*Stated problem*:
Shift each coordinate in the answers up by 132 and write out everything from the line containing "You are a GUI" down to the end of the listing, requests included. Leave the pictures out.

— begin Listed records —

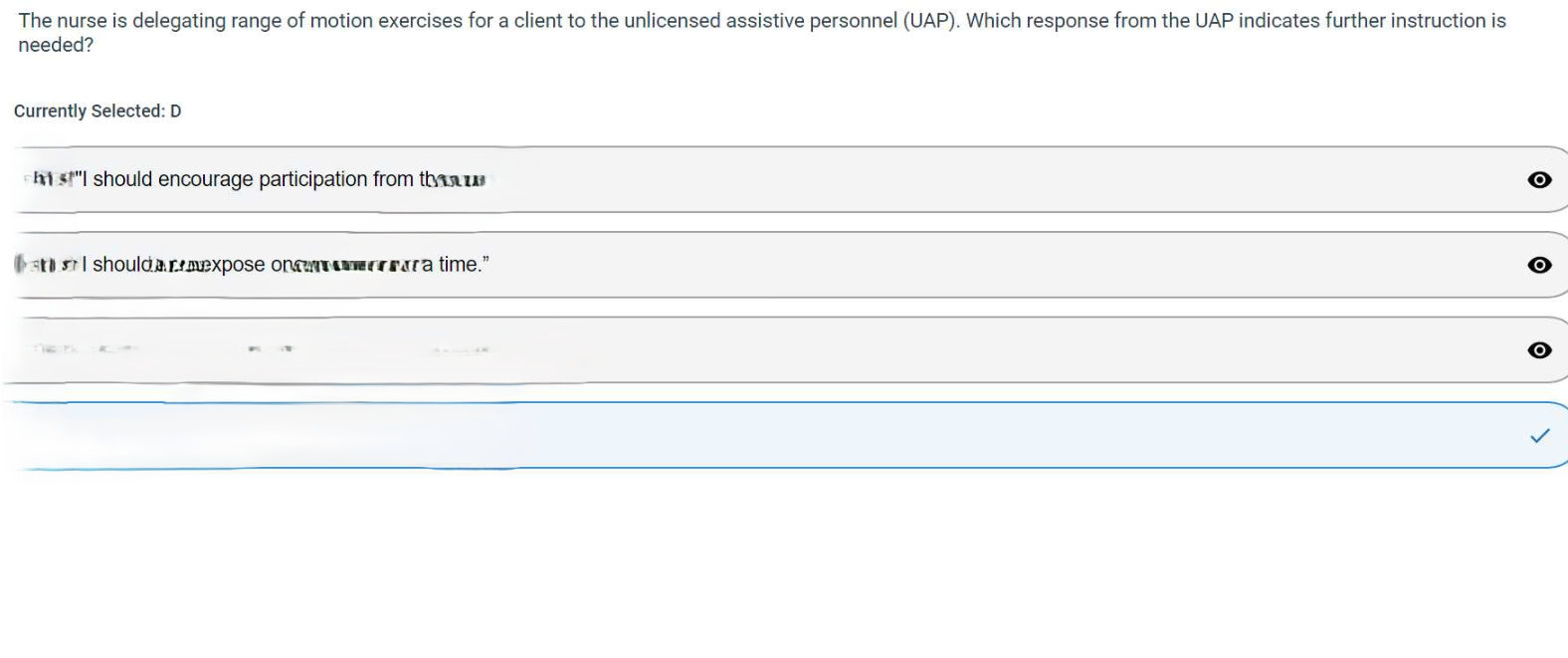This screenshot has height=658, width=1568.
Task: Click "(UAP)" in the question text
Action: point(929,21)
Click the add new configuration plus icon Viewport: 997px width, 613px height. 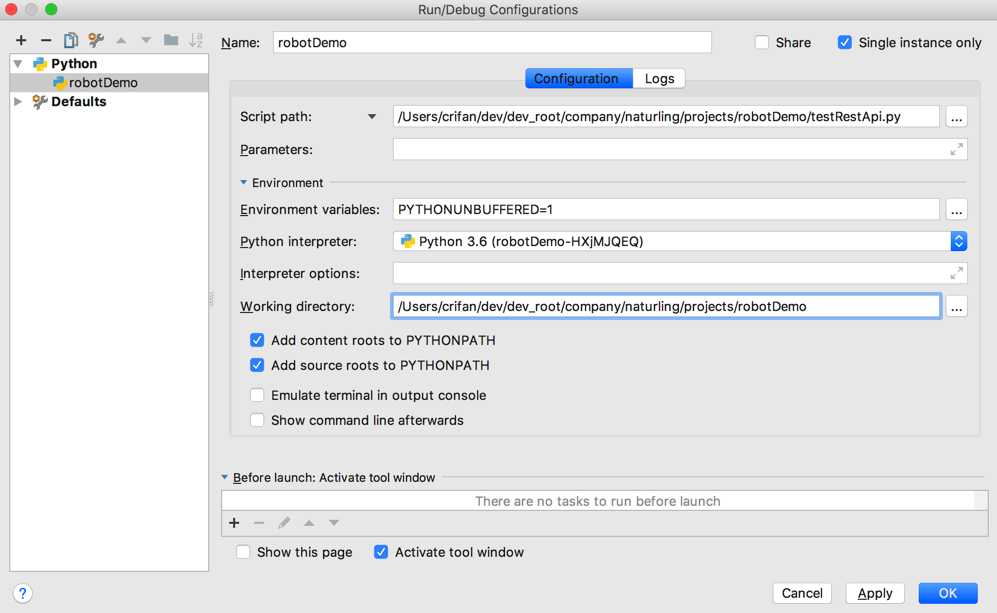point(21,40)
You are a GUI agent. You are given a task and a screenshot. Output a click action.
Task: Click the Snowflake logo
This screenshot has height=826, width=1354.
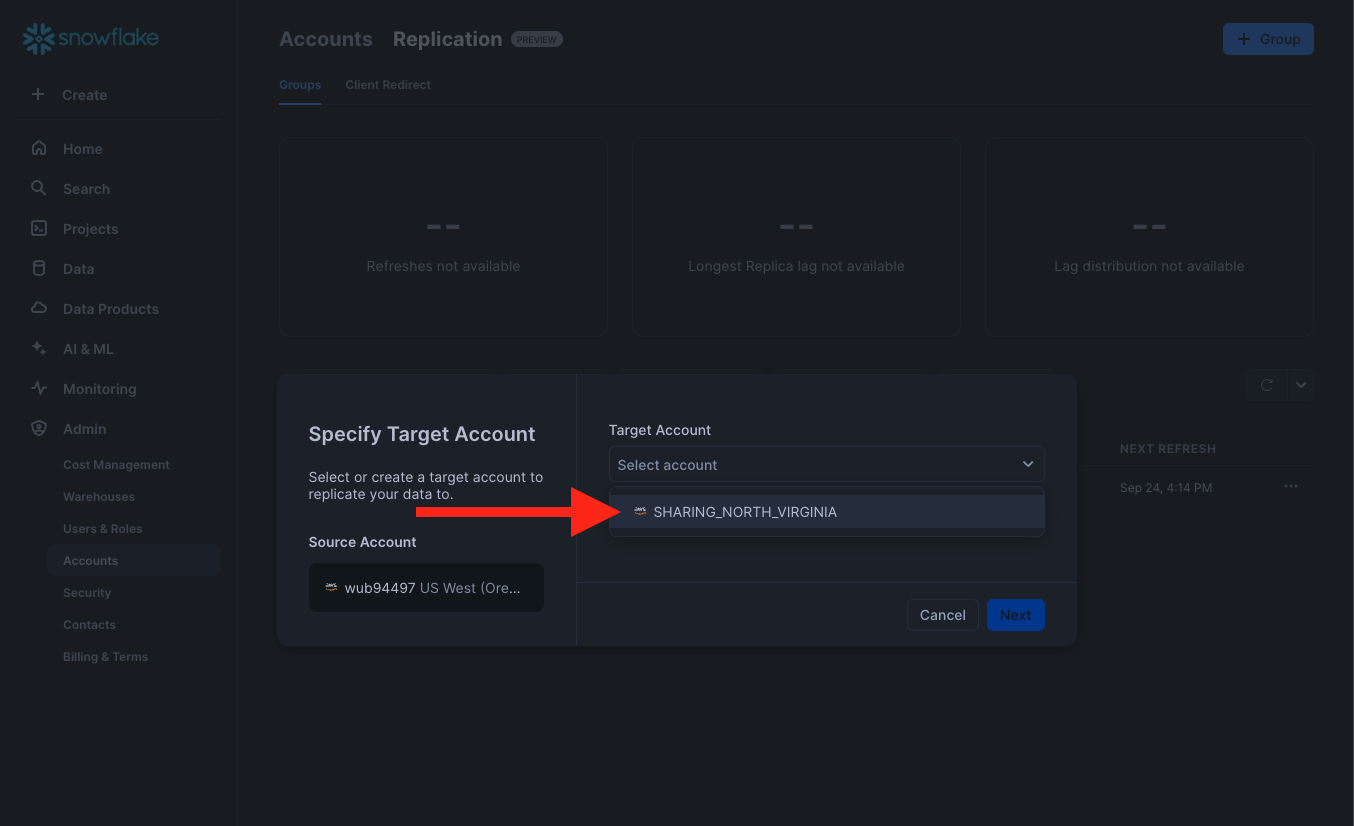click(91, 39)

— end Listed records —

*Response to this task*:
You are a GUI agent. You are given a task and a screenshot. Output a click action.
Task: Click the Snowflake logo
This screenshot has height=826, width=1354.
click(223, 171)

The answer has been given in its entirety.